Opened mass grave at Choeung Ek |
At Choeung Ek, the exhumed graves are now small ponds. Quiet
paths wind through the peaceful, wooded site. Visitors walk silently past signs
describing the facilities that once supported the mass murders here. Life just
outside the killing fields is almost disturbingly normal. Working rice paddies
surround the site, and canoes are pulled up on the shore of a small adjacent
lake. Egrets spear small fish in the pond.

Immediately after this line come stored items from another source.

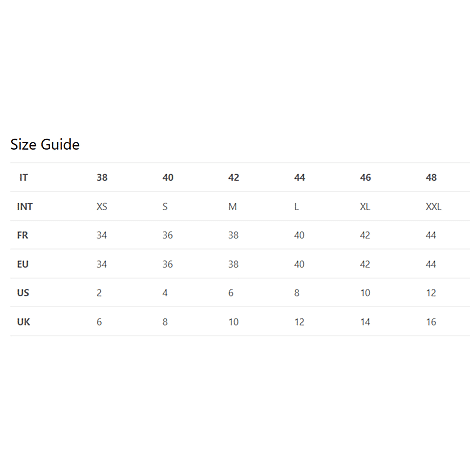470x470 pixels.
Task: Click the Size Guide heading
Action: pos(45,144)

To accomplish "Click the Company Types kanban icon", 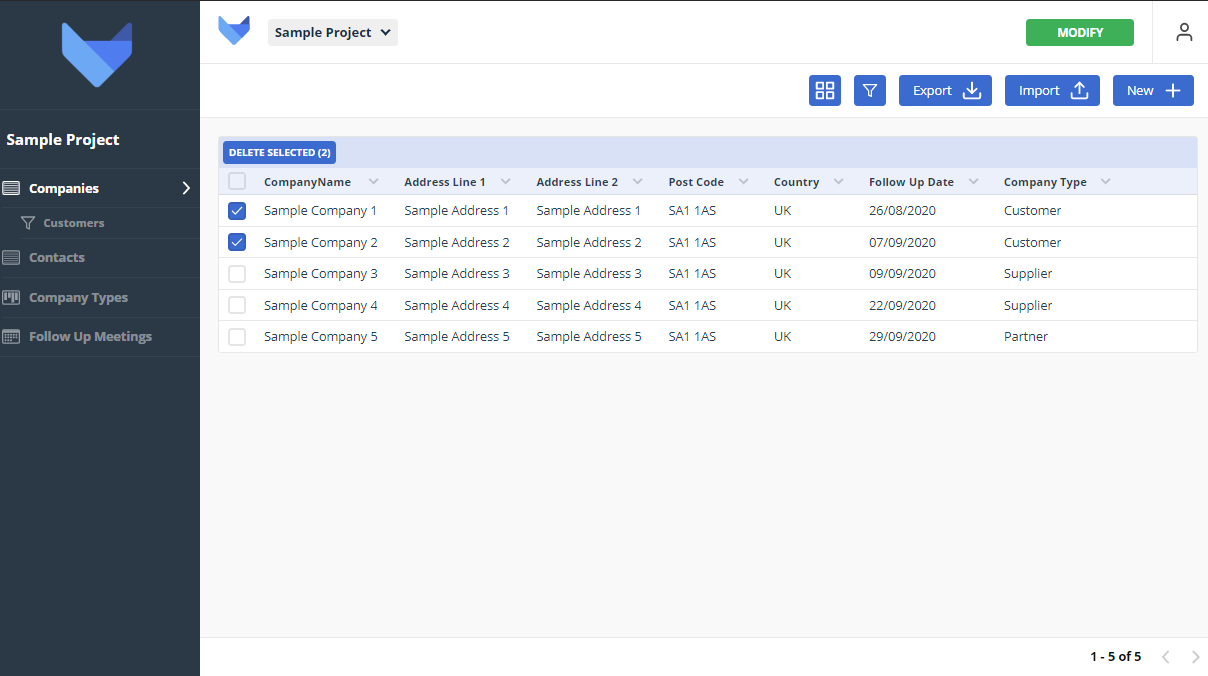I will click(11, 297).
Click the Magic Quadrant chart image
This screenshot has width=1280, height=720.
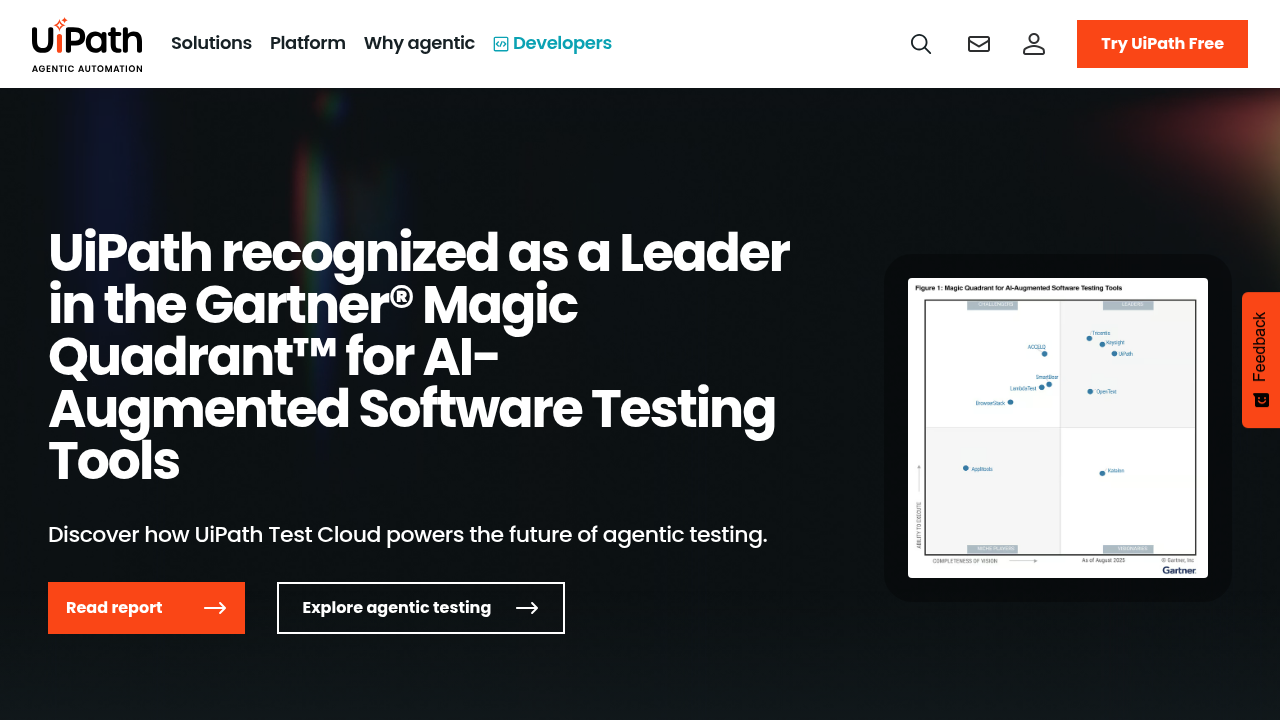[1058, 428]
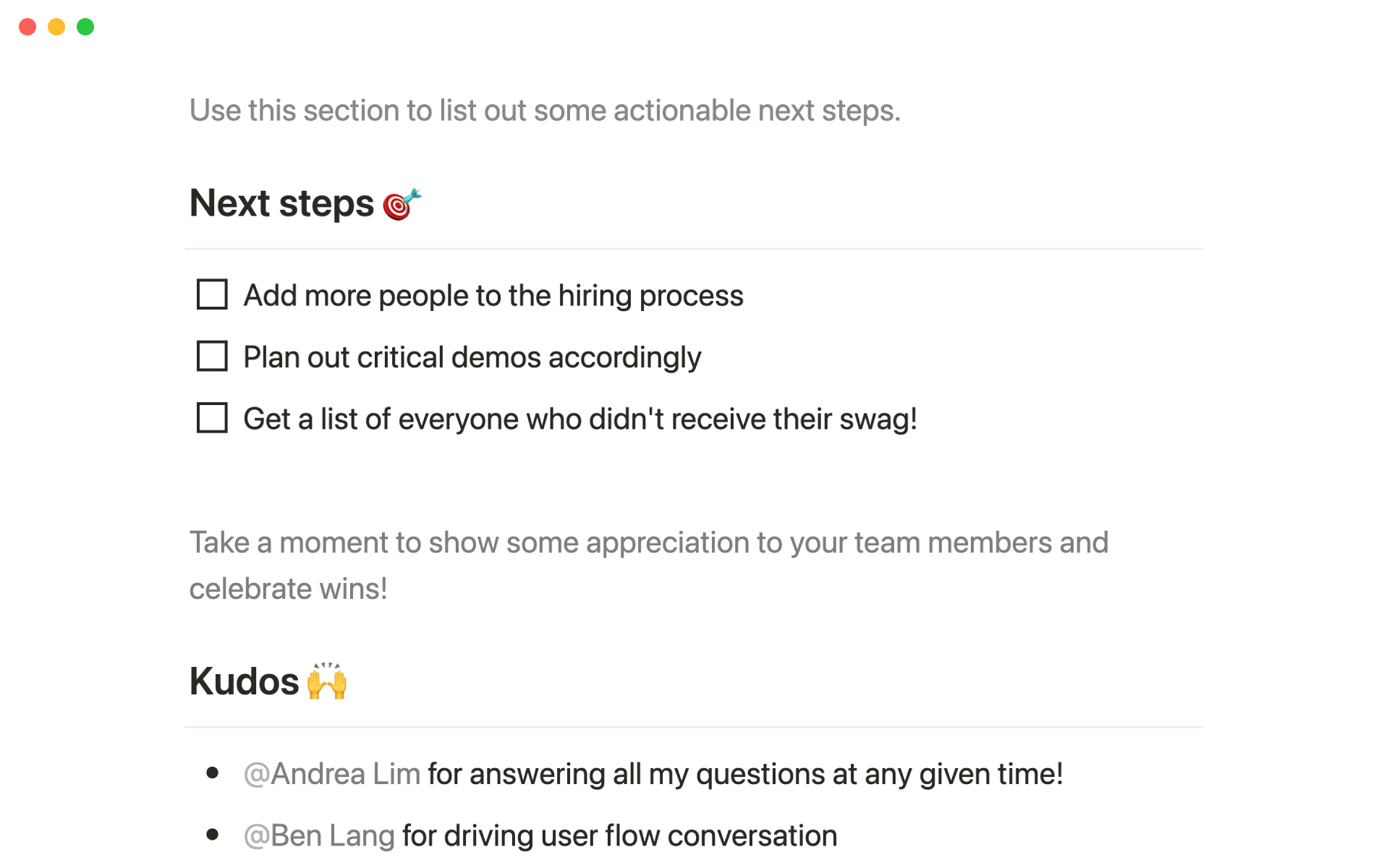Click the bullet point before @Andrea Lim
This screenshot has height=868, width=1389.
pos(212,773)
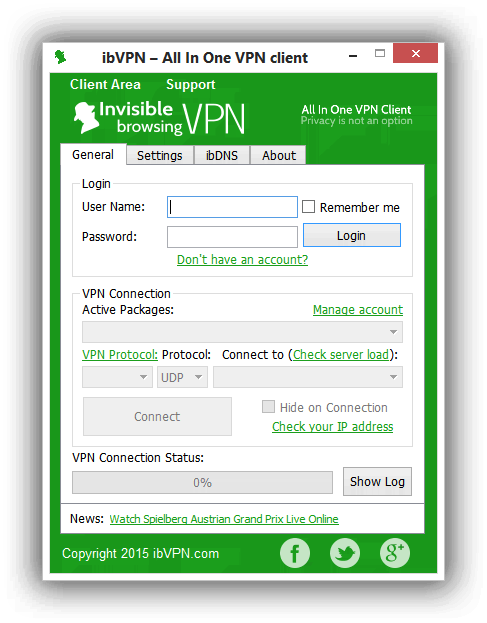Open the Facebook social icon

coord(295,553)
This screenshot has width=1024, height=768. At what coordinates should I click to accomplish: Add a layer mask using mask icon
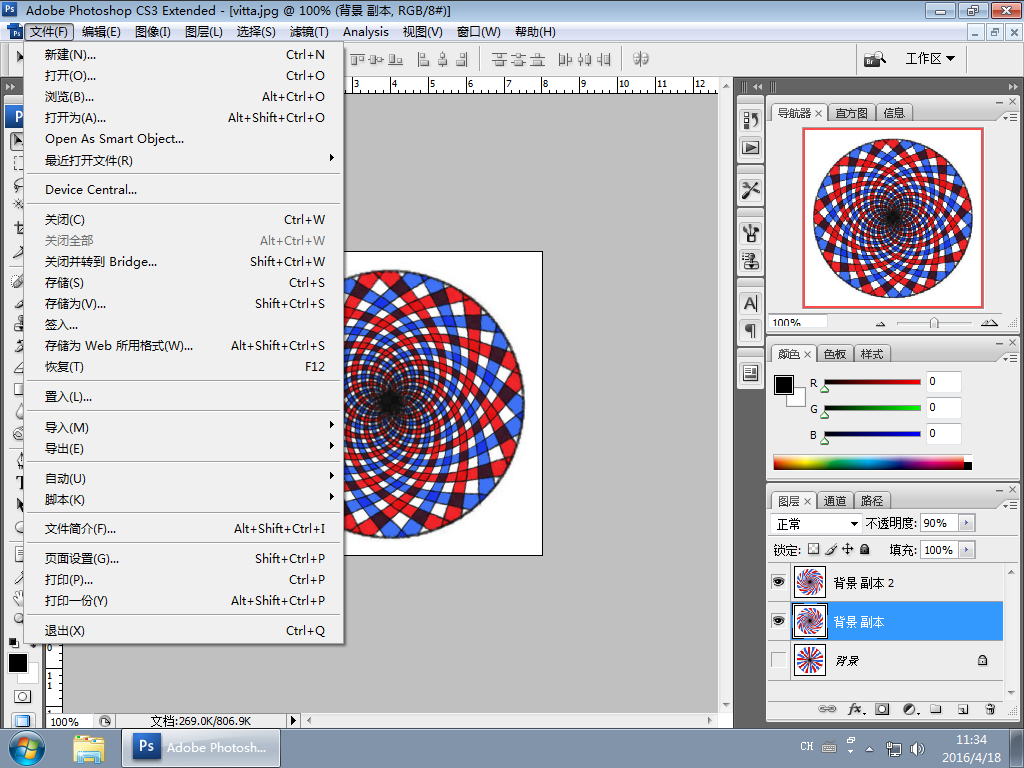[x=882, y=709]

When our group returned to Phnom Penh after our visit to
Choeung Ek, we spent the afternoon and evening wandering around the bustling
and festive waterfront park that overlooks the merger of the Tonle Sap and
Mekong Rivers.
Men played sei dak with
remarkable agility. Women lit incense and left offerings of lotus blossoms and
freed birds to carry their prayers. Street vendors hawked fruit, candy, lotus
seeds, rice and balloons. Young men with cameras offered to take photos of
tourists in front of the Royal Palace.
My photos from that afternoon do a fair job of capturing the
vitality of the park. But one photo keeps jumping to the front of my mind. A
woman squats on the ground, her arms around a small boy. His gaze is upward,
toward some nearby men playing sei dak, curiosity
in his eyes. She is looking straight
ahead, but does not seem to be looking at anything. I find it easy to imagine
that she sees a past of cruelty, death and hopelessness, a past that is not
that long ago. Her arms hold the boy between her knees, her body and her memory
protecting him. He does not resist, but I think he sees himself one day
playing sei dak like the men he is
watching.
His chances are good, if Cambodia and the world never forget
what happened there between 1975 and 1979.